Sure, conference presidents on Tuesday upped the exit fee to $10 million and committed to double football members from the current six to 12. Marinatto swore Syracuse and Pittsburgh would be held to the contractually-mandated 27 months before exiting. That couldn't stem the bruised feelings, shots and questions from a disastrous month.
Marinatto clung to the Big East's "glorious past," a sentiment at home among the tasseled curtains and the engraved names of the club's bridge pairs champions from 1936.
"I don't think anyone expected what's happened," Marinatto said. "The landscape is still unsettled. ... We've got a plan to move forward."
But would a future with, say, schools such as Houston or Central Florida be as glorious?
Like a preacher at a revival meeting, Louisville coach Rick Pitino waved hands, pointed fingers, pulled out marriage analogies and absolved Syracuse and Pittsburgh of everything but haste. The ACC was his target.
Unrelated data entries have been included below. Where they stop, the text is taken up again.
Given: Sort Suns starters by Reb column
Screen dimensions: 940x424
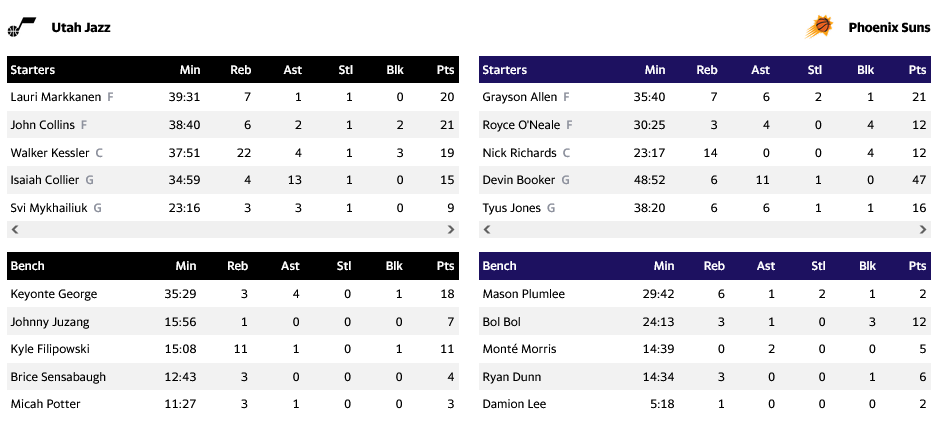Looking at the screenshot, I should coord(706,70).
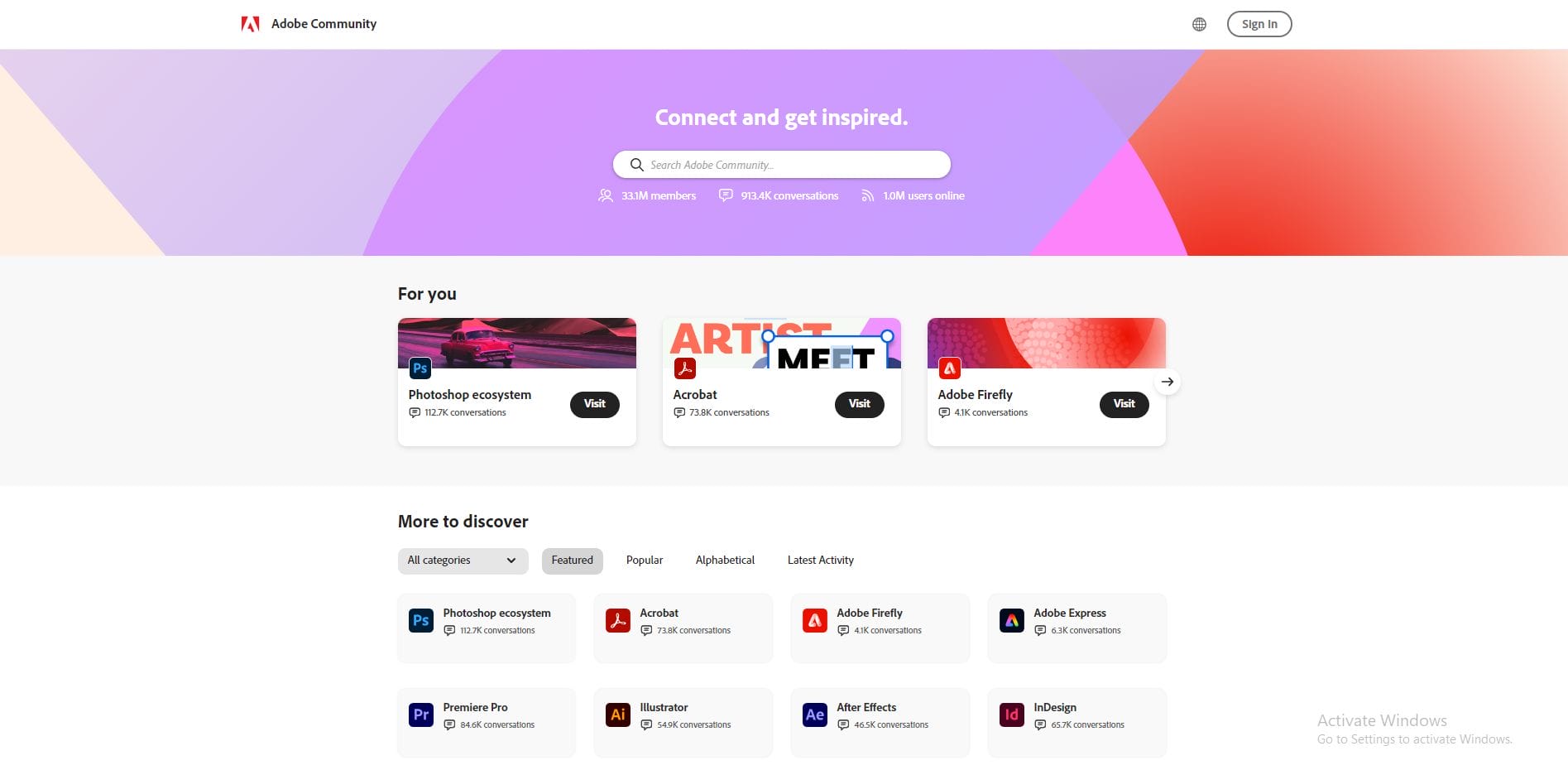Click Visit on the Adobe Firefly card

click(1124, 404)
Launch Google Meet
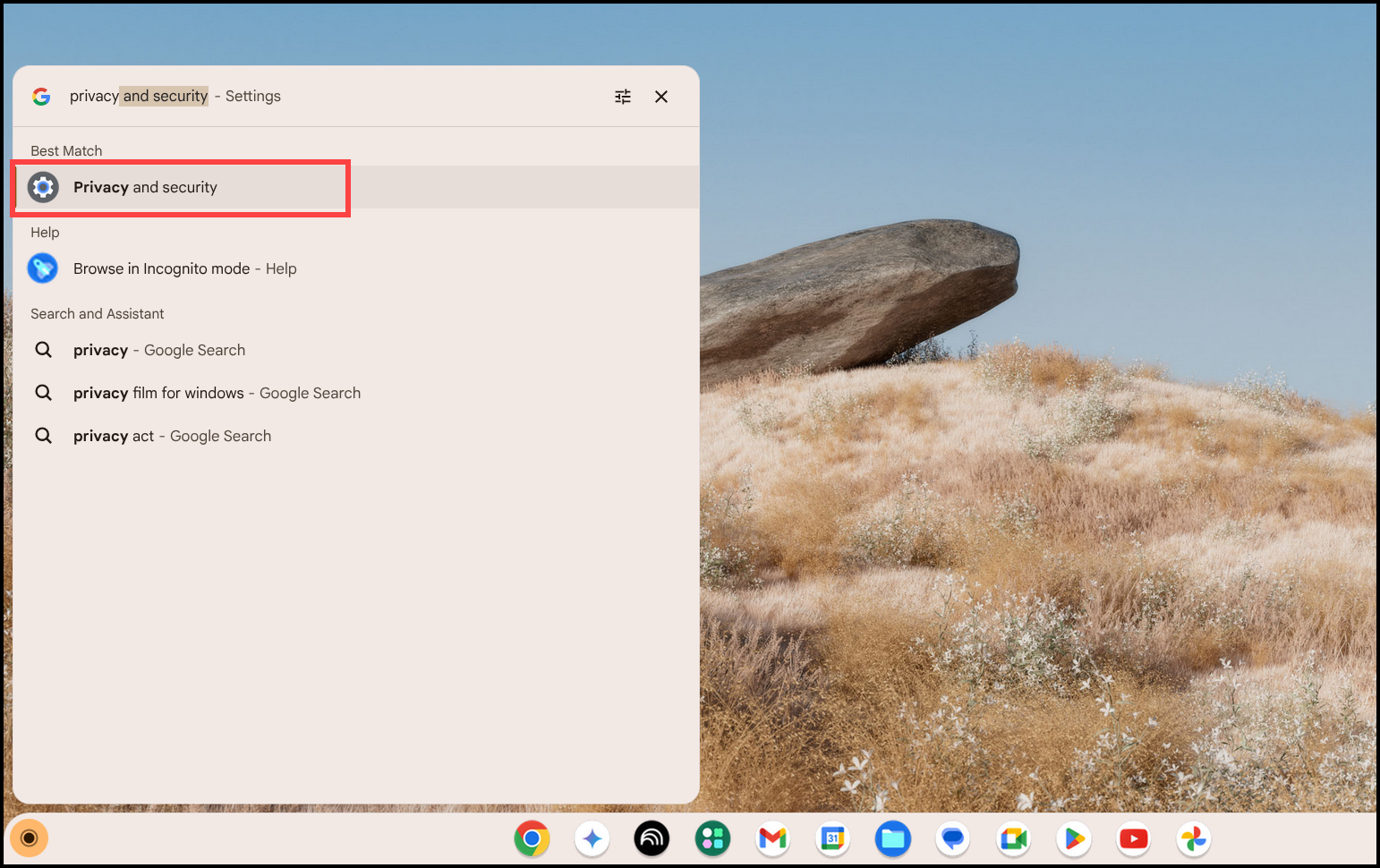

"This was not a football decision. This was a basketball decision to strengthen the ACC," Pitino said. "Twenty-five or thirty years ago, the premier conference in basketball was the ACC. I'm sure they want to get back to that."
Left unmentioned were the seven men's basketball national titles the ACC won over the past 20 years.
Syracuse's coach Jim Boeheim was tight-lipped about his school's move, despite last month's rant to an audience in Alabama savaging the realignment and motivations behind it.
This time, as far as Boeheim would go is that "the jury's out" on the shift among Syracuse's fan base. Everything else was swatted back with "no's" and "not at all's" and sharp-tongued reminders that his focus remains on the court.
Jim Calhoun's response, though, was typical, between preaching his gospel of Connecticut's influx of talent after losing standout Kemba Walker. Two months ago, thoughts of Syracuse and Pittsburgh abandoning the Big East were absurd. So, betting on the next move would be foolish.
"I still think things will change," the Connecticut coach said. "But we have to make sure we go in the best direction for UConn."
Coaches didn't make promises clad in iron to stick with the conference. Absent, too, were the sales pitches you'd expect from a group trying to attract new members. If there were talking points, the coaches didn't use them. Doing what's best for their school, not the conference, seemed the company line.
You got the feeling no one really knows what will happen next.
"Football's driving the income," Pitino said and shrugged. "That's where we're behind everybody."
Marinatto tried to stay ahead, answering questions as quickly as they were fired at him. He reminded the pulsating mass of notepads and cameras that the Big East's obituary was all but written after defection of three schools to the ACC in 2003.
"To be diverted by all of this has been challenging," said Marinatto, who took over as commissioner in 2009. "This isn't exactly what I signed up for originally."